When I talk to other moms about the moment their babies started crowning, the general consensus of the entire experience is "really intense and not super pleasant." But looking back, I realize that none of the women I had talked to discussed any of the visuals, which makes sense: most women birth in a position that doesn't really afford you a view. Then I realized, if I wanted to get insight as to what it looks like, I'd have to ask not the moms, but their partners. So I asked dads to describe watching their baby crown.
I reached out to my guy friends and some of my friends' partners to see what they thought. Initially a lot of them thought I was just discussing watching them give birth and they had a lot of poetic things to say. But when I clarified and explained, thoroughly, that, "No, I mean specifically what was it like to see your baby crowning," most of them got decidedly less poetic. Not less reverent (well, for the most part: one of the guys compared crowning to a hot dog eating contest... you'll see) but talking about crowning seemed to force them to consider birth from a physical standpoint as opposed to thinking of birth as a huge emotional event or important milestone.
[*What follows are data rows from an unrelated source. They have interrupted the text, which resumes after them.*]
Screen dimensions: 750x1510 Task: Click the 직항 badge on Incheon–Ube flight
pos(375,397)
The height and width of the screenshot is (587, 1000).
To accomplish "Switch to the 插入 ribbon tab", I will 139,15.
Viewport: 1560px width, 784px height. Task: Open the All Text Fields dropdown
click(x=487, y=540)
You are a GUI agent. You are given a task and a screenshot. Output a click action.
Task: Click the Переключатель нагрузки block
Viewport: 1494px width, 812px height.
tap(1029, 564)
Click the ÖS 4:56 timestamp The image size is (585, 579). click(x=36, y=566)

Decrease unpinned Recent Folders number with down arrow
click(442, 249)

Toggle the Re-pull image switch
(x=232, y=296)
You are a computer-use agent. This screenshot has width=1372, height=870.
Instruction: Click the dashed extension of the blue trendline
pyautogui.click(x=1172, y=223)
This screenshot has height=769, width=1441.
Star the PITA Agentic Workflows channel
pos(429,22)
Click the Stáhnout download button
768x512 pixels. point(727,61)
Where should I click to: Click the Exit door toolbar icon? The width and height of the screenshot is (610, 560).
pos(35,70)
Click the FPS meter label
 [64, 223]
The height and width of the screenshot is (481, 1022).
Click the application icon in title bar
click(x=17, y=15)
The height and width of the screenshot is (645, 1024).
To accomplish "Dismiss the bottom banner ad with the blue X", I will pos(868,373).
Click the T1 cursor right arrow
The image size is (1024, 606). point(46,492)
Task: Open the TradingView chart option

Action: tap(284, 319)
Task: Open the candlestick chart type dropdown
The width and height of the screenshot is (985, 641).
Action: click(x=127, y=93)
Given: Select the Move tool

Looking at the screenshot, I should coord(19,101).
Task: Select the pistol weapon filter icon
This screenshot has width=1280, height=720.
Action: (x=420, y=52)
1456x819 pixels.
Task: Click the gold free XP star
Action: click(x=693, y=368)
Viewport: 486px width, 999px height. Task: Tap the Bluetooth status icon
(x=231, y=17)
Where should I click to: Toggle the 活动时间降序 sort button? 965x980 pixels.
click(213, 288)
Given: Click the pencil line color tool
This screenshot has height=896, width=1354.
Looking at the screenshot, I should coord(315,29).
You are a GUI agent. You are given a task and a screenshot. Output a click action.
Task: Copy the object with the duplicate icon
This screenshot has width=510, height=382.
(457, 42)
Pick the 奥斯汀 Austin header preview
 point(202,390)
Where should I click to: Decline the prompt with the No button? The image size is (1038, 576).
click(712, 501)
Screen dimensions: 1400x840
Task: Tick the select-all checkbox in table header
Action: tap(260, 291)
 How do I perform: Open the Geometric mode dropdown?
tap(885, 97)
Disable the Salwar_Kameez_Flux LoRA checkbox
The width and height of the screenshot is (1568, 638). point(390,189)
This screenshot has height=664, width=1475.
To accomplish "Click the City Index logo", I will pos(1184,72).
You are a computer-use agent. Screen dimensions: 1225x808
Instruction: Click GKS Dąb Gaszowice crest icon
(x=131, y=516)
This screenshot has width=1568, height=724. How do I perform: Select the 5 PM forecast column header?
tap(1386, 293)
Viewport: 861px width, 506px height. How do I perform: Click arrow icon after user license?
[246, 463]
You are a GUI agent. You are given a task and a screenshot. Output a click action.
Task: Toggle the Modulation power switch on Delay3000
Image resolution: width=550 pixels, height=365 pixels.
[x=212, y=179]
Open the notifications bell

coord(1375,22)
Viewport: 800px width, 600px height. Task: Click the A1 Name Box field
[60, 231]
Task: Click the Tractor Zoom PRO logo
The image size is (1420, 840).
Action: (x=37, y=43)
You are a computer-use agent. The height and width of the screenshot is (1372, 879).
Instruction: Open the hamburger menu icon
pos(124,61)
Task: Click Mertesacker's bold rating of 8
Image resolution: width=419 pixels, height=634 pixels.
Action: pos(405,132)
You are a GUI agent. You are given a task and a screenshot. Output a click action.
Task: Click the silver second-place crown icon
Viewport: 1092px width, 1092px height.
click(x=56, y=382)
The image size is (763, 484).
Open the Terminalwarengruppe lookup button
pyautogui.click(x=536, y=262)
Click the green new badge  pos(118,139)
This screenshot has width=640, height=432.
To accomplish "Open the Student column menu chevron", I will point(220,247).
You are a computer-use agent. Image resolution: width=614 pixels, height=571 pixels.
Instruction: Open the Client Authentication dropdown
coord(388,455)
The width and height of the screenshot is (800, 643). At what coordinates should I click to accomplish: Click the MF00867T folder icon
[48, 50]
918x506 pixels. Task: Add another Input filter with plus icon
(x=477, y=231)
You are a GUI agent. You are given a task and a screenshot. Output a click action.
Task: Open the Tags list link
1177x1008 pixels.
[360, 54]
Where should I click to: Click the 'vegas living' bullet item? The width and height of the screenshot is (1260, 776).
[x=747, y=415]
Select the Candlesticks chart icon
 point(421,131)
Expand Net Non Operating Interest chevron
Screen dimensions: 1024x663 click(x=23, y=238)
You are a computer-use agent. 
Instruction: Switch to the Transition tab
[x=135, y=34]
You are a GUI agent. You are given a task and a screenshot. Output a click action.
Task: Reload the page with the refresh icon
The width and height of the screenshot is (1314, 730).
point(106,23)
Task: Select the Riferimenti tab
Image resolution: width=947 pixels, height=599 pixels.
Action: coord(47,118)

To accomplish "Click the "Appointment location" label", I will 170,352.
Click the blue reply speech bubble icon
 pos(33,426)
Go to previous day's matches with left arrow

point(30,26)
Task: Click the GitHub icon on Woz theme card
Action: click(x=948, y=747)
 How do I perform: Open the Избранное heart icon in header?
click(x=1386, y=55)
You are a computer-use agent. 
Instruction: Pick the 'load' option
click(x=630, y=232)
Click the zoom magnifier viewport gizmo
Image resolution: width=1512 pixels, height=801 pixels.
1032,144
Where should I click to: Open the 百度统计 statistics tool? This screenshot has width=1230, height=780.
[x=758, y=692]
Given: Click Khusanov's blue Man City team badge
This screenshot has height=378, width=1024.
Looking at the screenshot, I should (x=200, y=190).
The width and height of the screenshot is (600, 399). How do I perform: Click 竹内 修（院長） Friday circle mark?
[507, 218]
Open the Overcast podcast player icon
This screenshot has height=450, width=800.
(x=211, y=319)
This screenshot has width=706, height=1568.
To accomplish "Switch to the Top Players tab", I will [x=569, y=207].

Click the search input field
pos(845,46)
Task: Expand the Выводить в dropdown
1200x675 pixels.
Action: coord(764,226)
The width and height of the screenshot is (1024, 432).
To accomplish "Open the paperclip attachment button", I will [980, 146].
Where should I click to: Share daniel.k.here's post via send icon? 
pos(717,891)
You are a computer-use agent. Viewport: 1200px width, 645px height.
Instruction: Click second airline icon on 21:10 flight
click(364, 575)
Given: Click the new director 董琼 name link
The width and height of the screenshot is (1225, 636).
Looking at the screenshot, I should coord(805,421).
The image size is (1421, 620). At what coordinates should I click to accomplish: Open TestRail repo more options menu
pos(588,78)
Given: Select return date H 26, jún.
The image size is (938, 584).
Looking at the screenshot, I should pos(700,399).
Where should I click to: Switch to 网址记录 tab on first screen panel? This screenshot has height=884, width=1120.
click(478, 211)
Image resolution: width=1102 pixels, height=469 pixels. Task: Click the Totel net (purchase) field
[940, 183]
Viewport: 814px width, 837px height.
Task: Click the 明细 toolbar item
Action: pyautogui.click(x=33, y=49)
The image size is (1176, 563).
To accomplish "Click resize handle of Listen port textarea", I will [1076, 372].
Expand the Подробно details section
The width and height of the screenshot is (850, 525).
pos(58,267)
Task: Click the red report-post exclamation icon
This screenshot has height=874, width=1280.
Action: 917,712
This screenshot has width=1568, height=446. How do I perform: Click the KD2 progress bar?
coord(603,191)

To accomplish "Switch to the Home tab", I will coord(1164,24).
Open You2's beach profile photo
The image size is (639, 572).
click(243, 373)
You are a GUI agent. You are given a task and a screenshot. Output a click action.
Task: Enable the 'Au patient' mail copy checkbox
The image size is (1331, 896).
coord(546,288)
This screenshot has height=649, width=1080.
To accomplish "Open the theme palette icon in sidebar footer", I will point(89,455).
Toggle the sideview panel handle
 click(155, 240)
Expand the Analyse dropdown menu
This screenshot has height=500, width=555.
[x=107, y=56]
In so many words, crowning was described as as a force of nature. Their responses were absolutely emotional (or could be... yes, even Paul, who, once again likened it to a hot dog eating contest) but rooted very much in birth as a physical event. As they say on Law and Order: these are their stories:
"It's a reminder that we're sort of just bags of meat. I think we forget that a lot: we've developed big brains that allow us to be really cerebral, but some of the most important stuff we do as humans is just as primitive and physical and raw as anything in the animal world. So, to answer your question, it's like watching a nature documentary."
"I made a deliberate decision not to look. I was like Indiana Jones looking away from the Ark of the Covenant. It was all too powerful for my mortal eyes. Not because of any stupid misogynist reasons, but because I am what you might call 'a p*ssy'. Anything bloody and I get faint. I wasn't going to do that to my poor wife. And, fortunately, she's a p*ssy, too. The doctor asked if she wanted a mirror and she growled, 'F*ck no!'"
"It's not romantic. It's not gross, but I don't want other dads out there to think it's going to be beautiful. It's not."
"There's no other way to say it except: 'It's a human head sticking out of a human vagina.' The simple absurdity of that statement covers it. It's weird enough when it's just part of the head, but it's like a scene out of Eraserhead when it's the whole head. It's amazing but also unbelievable, even as you're watching it happen."
"I was fascinated. In fact, I was so absorbed I kept letting go of [my partner's] leg and the nurse would yell at me to tell me to focus. But how do you focus when there's a baby coming out of your wife's vagina?!"
"I don't recommend looking. Definitely got some flashbacks the next time I was down there. It's fine: I'm still happily down there regularly, but... you know it's a place where sh*t went down."
"I watched my wife crown the way cavemen must have looked at fire: terrified, inspired, and suddenly aware that the world is full of possibilities you couldn't have imagined before that moment."
"I have never been more impressed by anyone in my entire life, and I include that guy who wins the Coney Island Hot Dog Eating Contest every Fourth of July. (But seriously: I was so proud of her and in complete awe of her and any other woman who has ever done the same.)"
"I really didn't want to look, but the doctor sort of pressured me into it, and I'm convinced it was because he saw I was uncomfortable and wanted to mess with me. I wasn't traumatized, but I was unsettled."
"Let's just say I was so struck by it that I've incorporated crowning in pretty much every piece of visual art I've made since [my baby's] birth. At first it was just the shapes — an abstraction of a head coming out of a vagina. When I noticed I was doing it, I thought 'OK, there's something I need to explore with this' and now it's intentional. The colors and shapes, not to mention all the emotions that go with that moment, are a great source of inspiration."
"This is going to sound like an insensitive guy thing to say but... I grew up on a farm, so it wasn't anything I wasn't used to. Obviously, though, it's a lot more exciting when it's your wife and baby and not a cow."
[Writer's note: Jamie later wrote back to me and said "Just to be clear, I wasn't comparing [partner's name] to a farm animal. But you know what I mean, right?" Yes, Jamie, yes I do.]